* _TASK TO COMPLETE_
Modify the listing below by replacing "display icon" with "monitor icon" and keeping everything else unchanged. Leave the pictures out of your answer.

* _RECORDS FOR THE TASK_
=-=-=-=-=
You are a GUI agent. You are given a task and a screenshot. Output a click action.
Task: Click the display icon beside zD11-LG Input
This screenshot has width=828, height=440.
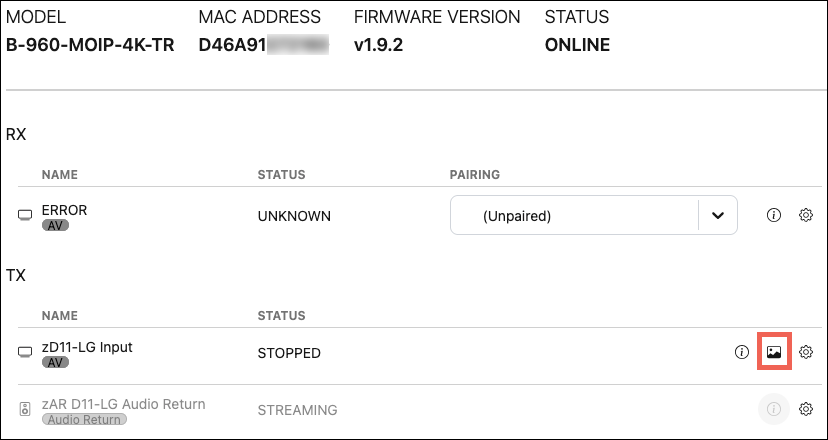point(25,353)
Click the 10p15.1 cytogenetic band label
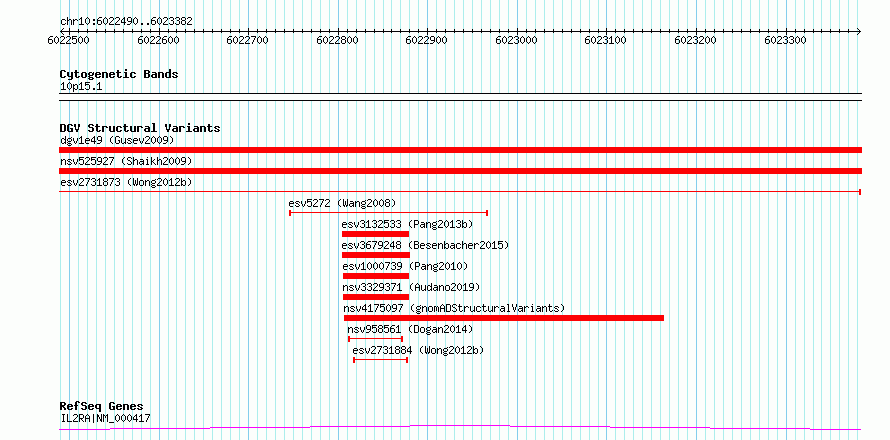The width and height of the screenshot is (890, 440). pyautogui.click(x=81, y=87)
=-=-=-=-=
* _FINISHED EXERCISE_
You are a GUI agent. You are given a task and a screenshot. Output a click action.
Task: Click the monitor icon beside zD11-LG Input
This screenshot has width=828, height=440.
point(25,353)
Click the 10p15.1 cytogenetic band label
The width and height of the screenshot is (890, 440). pyautogui.click(x=81, y=87)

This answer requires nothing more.